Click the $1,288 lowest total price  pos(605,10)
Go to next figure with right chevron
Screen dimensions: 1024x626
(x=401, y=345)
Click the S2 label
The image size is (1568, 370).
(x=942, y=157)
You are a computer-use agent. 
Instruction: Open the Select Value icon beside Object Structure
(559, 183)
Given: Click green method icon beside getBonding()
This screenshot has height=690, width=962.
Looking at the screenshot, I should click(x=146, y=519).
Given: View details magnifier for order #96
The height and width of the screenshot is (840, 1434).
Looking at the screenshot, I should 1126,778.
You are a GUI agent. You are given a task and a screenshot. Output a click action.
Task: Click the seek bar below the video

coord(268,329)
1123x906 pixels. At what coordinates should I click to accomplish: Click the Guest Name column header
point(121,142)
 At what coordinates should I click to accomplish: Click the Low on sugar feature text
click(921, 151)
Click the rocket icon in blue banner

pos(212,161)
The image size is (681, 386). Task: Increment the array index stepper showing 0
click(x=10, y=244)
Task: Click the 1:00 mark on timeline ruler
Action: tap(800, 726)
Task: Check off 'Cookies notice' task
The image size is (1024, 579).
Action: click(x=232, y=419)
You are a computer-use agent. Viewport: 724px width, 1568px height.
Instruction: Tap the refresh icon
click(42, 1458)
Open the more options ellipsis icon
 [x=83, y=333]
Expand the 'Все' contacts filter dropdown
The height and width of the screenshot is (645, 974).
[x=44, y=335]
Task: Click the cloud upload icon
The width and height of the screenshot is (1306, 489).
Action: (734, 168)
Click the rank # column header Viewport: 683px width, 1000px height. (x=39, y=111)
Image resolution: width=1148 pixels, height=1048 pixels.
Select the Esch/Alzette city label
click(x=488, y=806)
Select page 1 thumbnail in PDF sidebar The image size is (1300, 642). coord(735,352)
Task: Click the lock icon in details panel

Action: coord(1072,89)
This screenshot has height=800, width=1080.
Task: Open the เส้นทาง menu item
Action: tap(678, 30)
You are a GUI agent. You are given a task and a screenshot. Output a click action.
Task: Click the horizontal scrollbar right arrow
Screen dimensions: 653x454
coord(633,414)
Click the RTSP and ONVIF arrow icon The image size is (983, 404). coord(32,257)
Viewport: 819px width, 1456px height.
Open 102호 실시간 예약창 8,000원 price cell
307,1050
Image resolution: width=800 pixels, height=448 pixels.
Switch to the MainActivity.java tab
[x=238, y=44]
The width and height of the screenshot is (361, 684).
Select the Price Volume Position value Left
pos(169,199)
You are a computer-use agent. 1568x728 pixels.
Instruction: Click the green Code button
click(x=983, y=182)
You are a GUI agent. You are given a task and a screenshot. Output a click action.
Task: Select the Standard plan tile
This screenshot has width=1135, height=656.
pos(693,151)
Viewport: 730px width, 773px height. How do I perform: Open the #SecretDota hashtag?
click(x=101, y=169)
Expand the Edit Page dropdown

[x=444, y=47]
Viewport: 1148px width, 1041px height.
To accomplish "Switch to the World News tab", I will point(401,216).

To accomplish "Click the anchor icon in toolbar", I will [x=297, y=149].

====================

Exactly reproduce every line of the data above.

Click the $1,288 lowest total price  pos(605,10)
Go to next figure with right chevron
Screen dimensions: 1024x626
(x=401, y=345)
Click the S2 label
The image size is (1568, 370).
(x=942, y=157)
You are a computer-use agent. 
Instruction: Open the Select Value icon beside Object Structure
(559, 183)
Given: Click green method icon beside getBonding()
This screenshot has height=690, width=962.
Looking at the screenshot, I should click(x=146, y=519).
Given: View details magnifier for order #96
The height and width of the screenshot is (840, 1434).
Looking at the screenshot, I should 1126,778.
You are a GUI agent. You are given a task and a screenshot. Output a click action.
Task: Click the seek bar below the video

coord(268,329)
1123x906 pixels. At what coordinates should I click to accomplish: Click the Guest Name column header
point(121,142)
 At what coordinates should I click to accomplish: Click the Low on sugar feature text
click(921, 151)
Click the rocket icon in blue banner

pos(212,161)
The image size is (681, 386). Task: Increment the array index stepper showing 0
click(x=10, y=244)
Task: Click the 1:00 mark on timeline ruler
Action: tap(800, 726)
Task: Check off 'Cookies notice' task
The image size is (1024, 579).
Action: click(x=232, y=419)
You are a computer-use agent. Viewport: 724px width, 1568px height.
Instruction: Tap the refresh icon
click(42, 1458)
Open the more options ellipsis icon
 [x=83, y=333]
Expand the 'Все' contacts filter dropdown
The height and width of the screenshot is (645, 974).
[x=44, y=335]
Task: Click the cloud upload icon
The width and height of the screenshot is (1306, 489).
Action: (734, 168)
Click the rank # column header Viewport: 683px width, 1000px height. (x=39, y=111)
Image resolution: width=1148 pixels, height=1048 pixels.
Select the Esch/Alzette city label
click(x=488, y=806)
Select page 1 thumbnail in PDF sidebar The image size is (1300, 642). coord(735,352)
Task: Click the lock icon in details panel

Action: coord(1072,89)
This screenshot has height=800, width=1080.
Task: Open the เส้นทาง menu item
Action: tap(678, 30)
You are a GUI agent. You are given a task and a screenshot. Output a click action.
Task: Click the horizontal scrollbar right arrow
Screen dimensions: 653x454
coord(633,414)
Click the RTSP and ONVIF arrow icon The image size is (983, 404). coord(32,257)
Viewport: 819px width, 1456px height.
Open 102호 실시간 예약창 8,000원 price cell
307,1050
Image resolution: width=800 pixels, height=448 pixels.
Switch to the MainActivity.java tab
[x=238, y=44]
The width and height of the screenshot is (361, 684).
Select the Price Volume Position value Left
pos(169,199)
You are a computer-use agent. 1568x728 pixels.
Instruction: Click the green Code button
click(x=983, y=182)
You are a GUI agent. You are given a task and a screenshot. Output a click action.
Task: Select the Standard plan tile
This screenshot has width=1135, height=656.
pos(693,151)
Viewport: 730px width, 773px height. How do I perform: Open the #SecretDota hashtag?
click(x=101, y=169)
Expand the Edit Page dropdown

[x=444, y=47]
Viewport: 1148px width, 1041px height.
To accomplish "Switch to the World News tab", I will point(401,216).

To accomplish "Click the anchor icon in toolbar", I will [x=297, y=149].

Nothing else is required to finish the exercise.